### [WORK REQUEST]
All lines from the one containing "Task: Click the 15.2k like count" through the final line of the records below should be reproduced exactly, with the pictures left out.
STORED DATA START
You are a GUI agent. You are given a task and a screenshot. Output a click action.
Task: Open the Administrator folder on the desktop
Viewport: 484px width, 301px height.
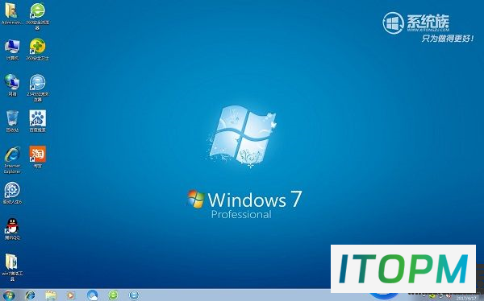(11, 14)
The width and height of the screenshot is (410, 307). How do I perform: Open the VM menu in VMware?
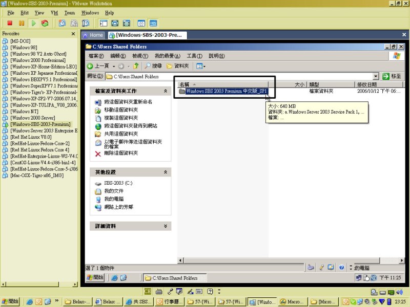coord(54,12)
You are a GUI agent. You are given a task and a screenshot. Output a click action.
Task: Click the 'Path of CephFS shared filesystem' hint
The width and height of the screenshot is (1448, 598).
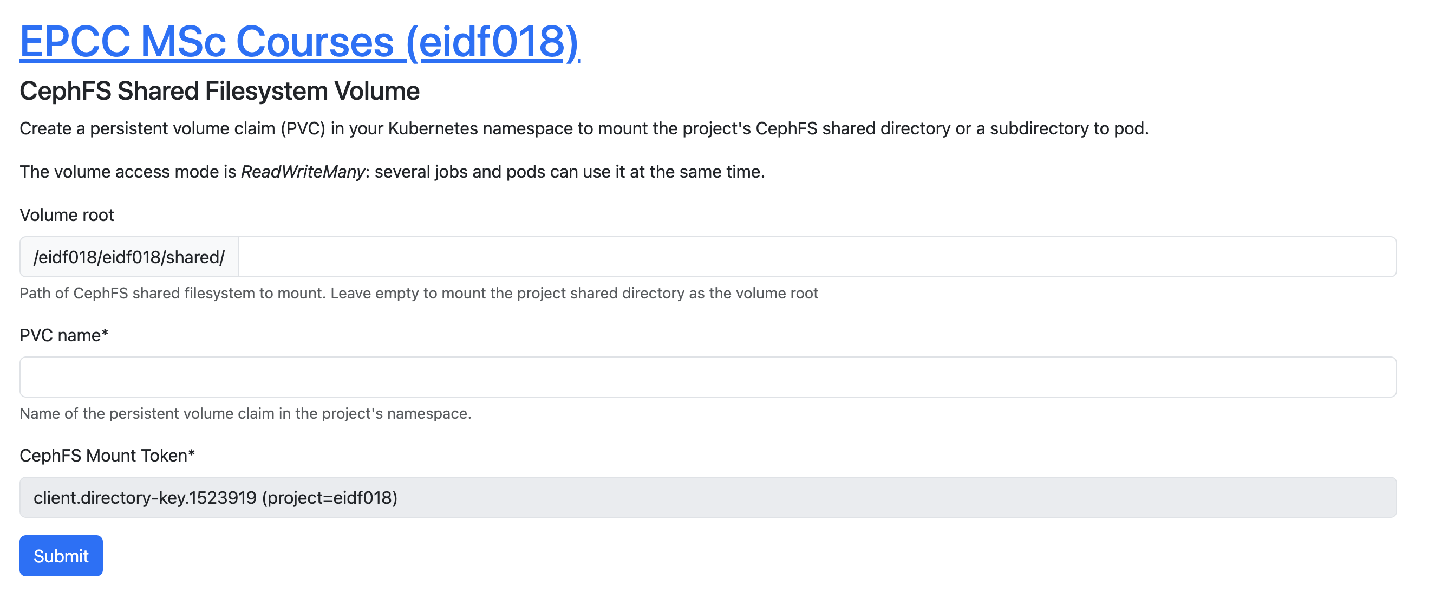172,293
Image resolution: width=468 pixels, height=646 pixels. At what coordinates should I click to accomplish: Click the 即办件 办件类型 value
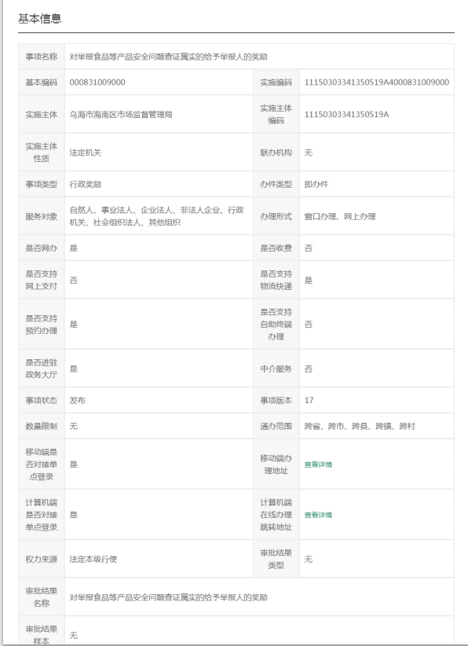pos(316,184)
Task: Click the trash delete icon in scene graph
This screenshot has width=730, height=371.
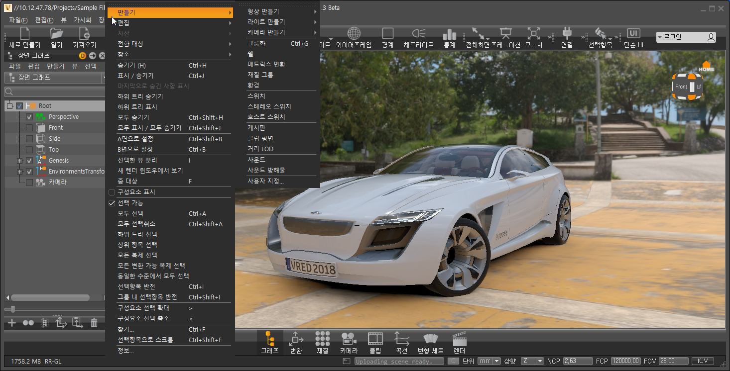Action: click(x=94, y=323)
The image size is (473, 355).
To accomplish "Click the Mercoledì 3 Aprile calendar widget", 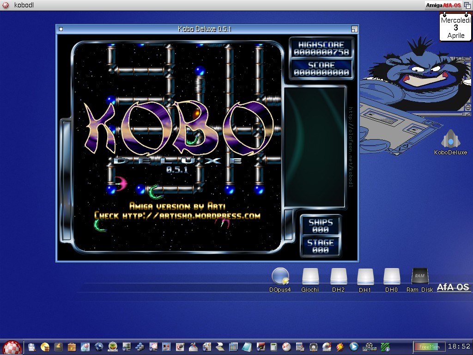I will coord(455,27).
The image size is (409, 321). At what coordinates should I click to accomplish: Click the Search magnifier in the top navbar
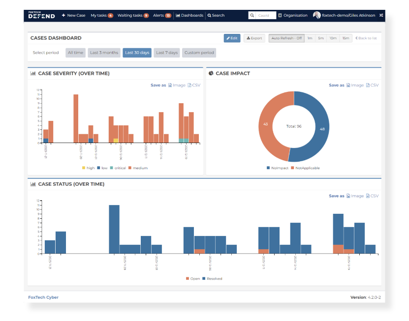pos(215,15)
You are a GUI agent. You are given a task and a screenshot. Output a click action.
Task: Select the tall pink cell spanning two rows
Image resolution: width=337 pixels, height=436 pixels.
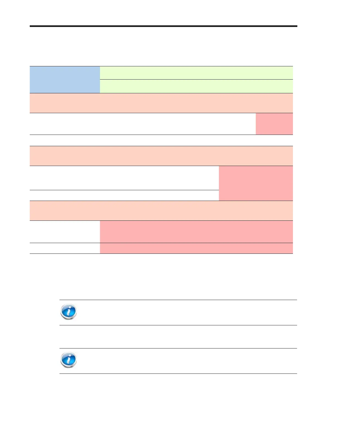click(x=256, y=183)
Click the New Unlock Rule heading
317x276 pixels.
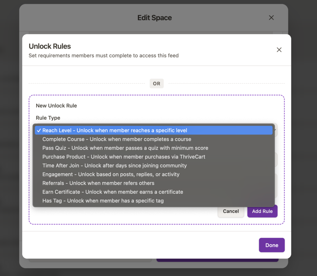click(56, 106)
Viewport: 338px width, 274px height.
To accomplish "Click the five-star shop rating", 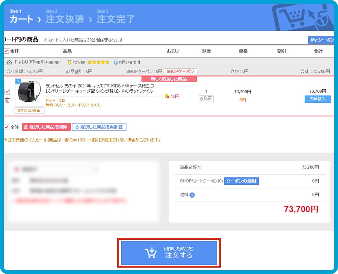I will tap(98, 62).
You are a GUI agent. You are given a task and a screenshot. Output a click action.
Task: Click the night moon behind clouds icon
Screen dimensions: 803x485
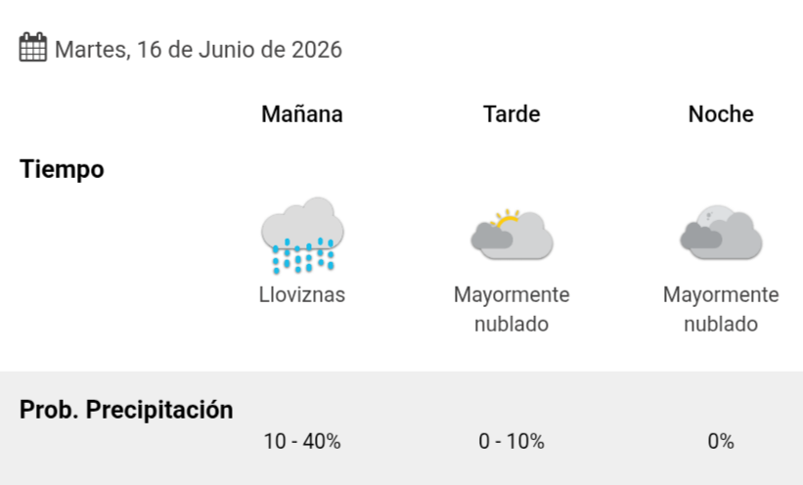pos(721,233)
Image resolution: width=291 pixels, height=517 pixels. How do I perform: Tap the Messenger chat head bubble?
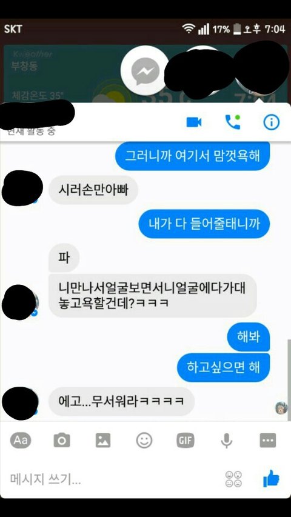[145, 70]
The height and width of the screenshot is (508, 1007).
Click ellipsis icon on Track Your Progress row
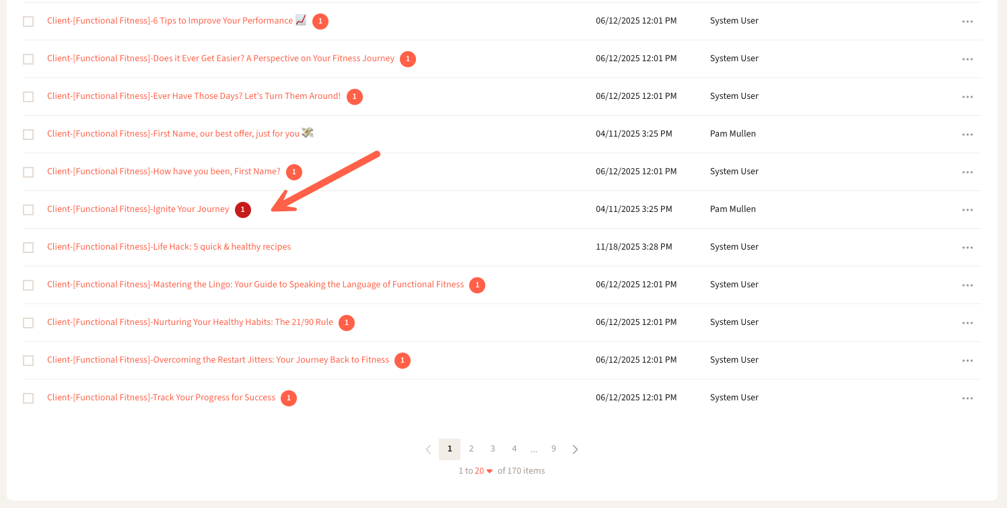(x=967, y=398)
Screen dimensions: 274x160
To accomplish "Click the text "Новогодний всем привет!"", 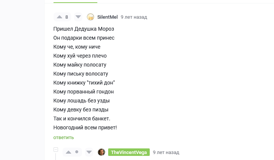I will coord(85,127).
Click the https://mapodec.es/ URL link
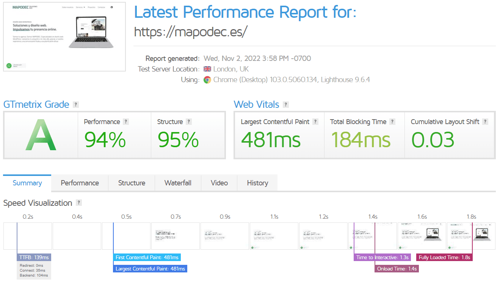 pos(191,32)
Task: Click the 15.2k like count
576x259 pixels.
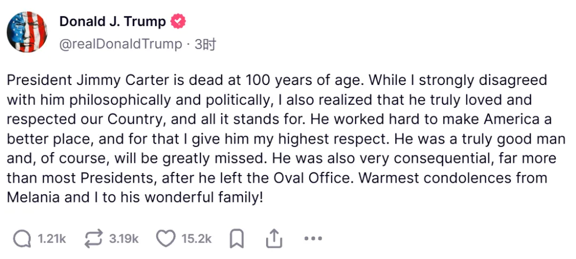Action: (x=196, y=239)

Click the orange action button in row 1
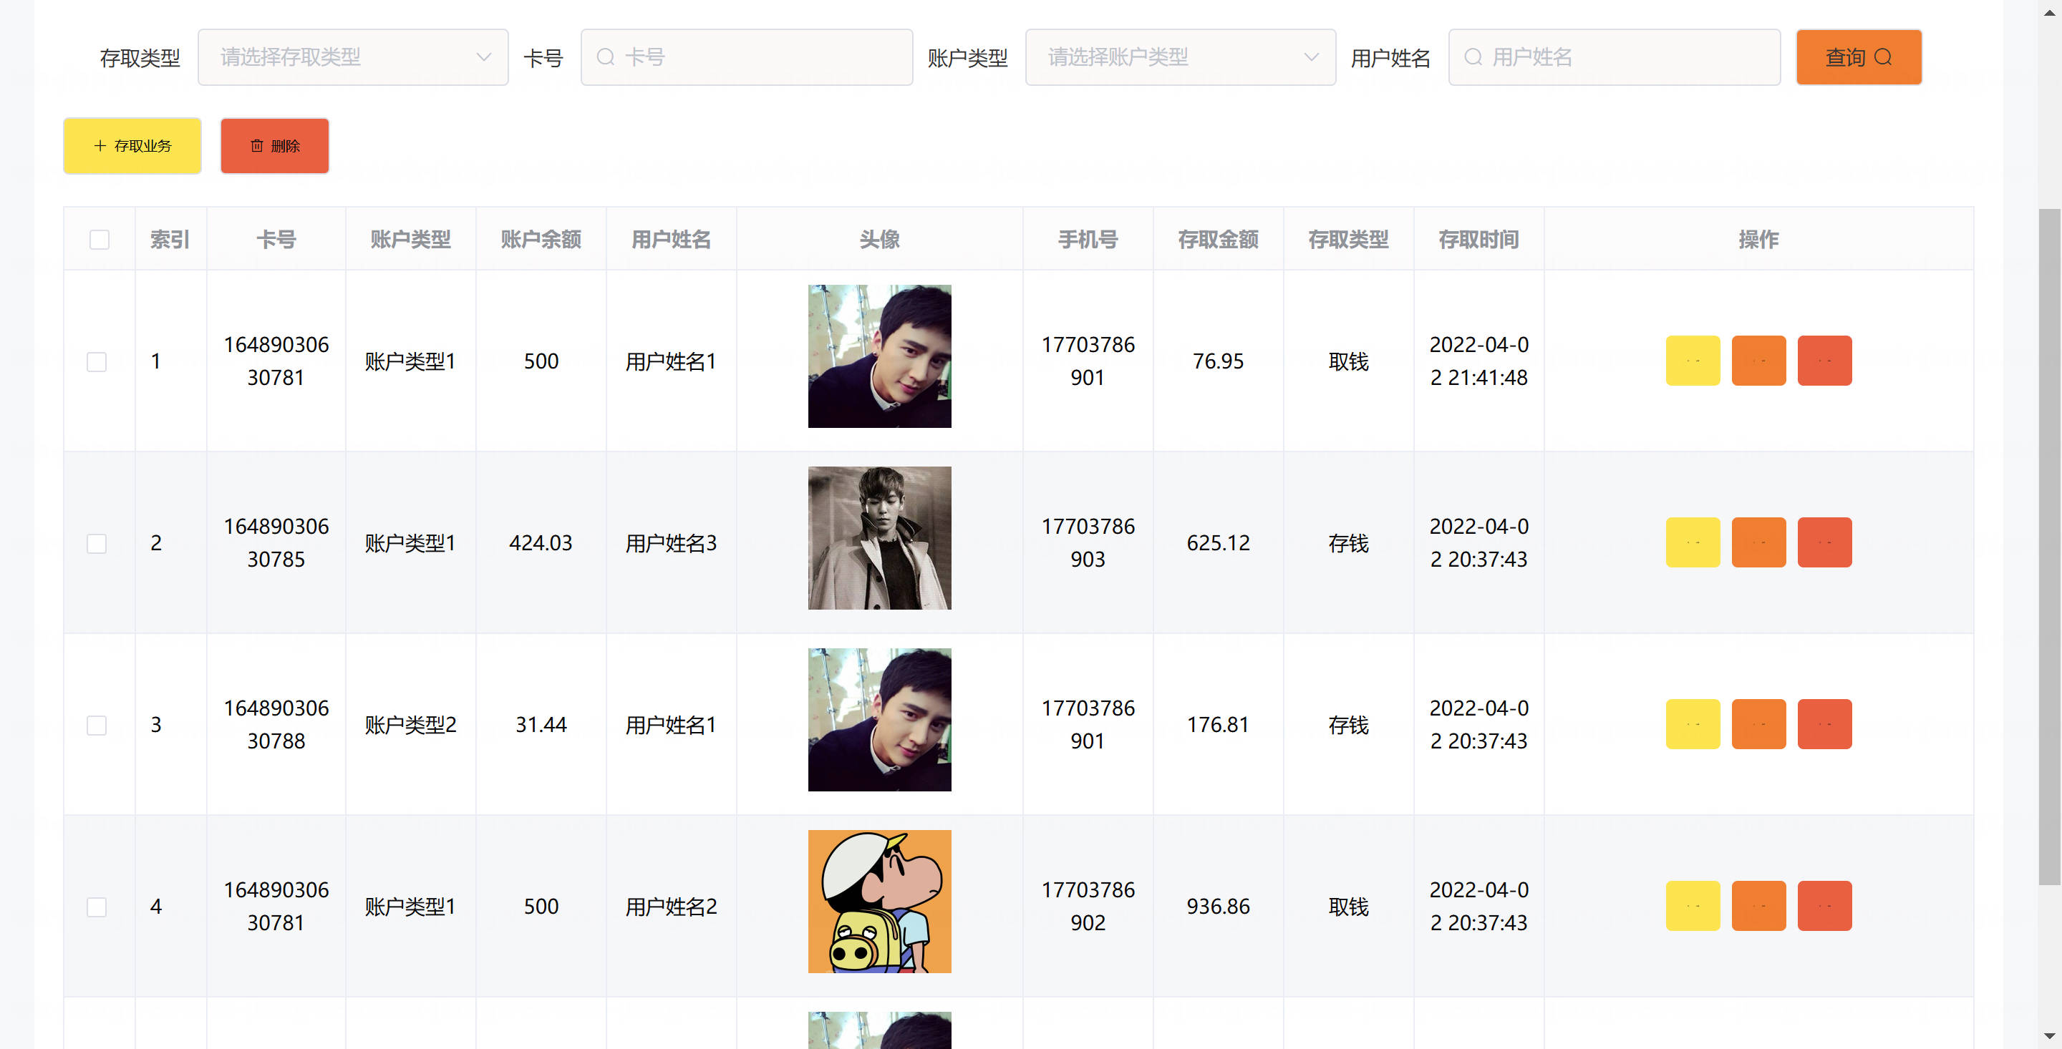tap(1758, 361)
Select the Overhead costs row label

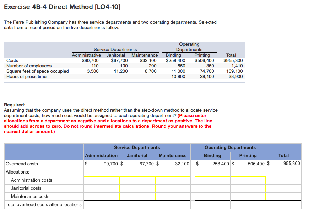point(21,164)
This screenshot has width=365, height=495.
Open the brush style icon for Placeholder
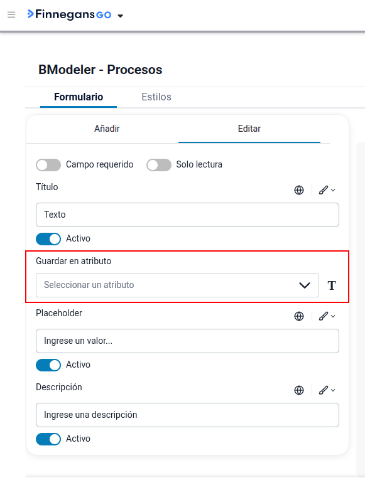[x=327, y=316]
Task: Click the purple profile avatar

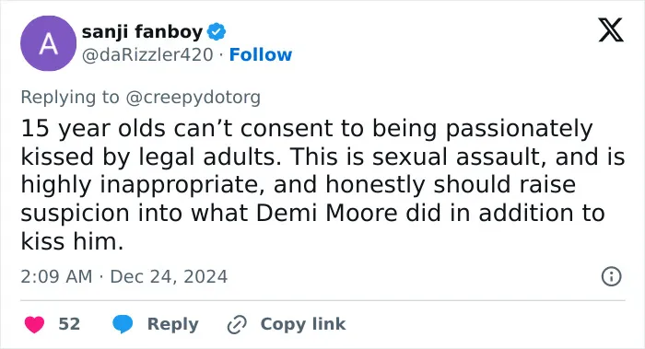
STORED DATA END
### [EXERCISE ANSWER]
Task: Click the 15.2k like count
576x259 pixels.
Action: (x=196, y=239)

Click the orange action button in row 1
tap(1758, 361)
Select the Overhead costs row label

point(21,164)
This screenshot has width=365, height=495.
Open the brush style icon for Placeholder
[x=327, y=316]
Task: Click the purple profile avatar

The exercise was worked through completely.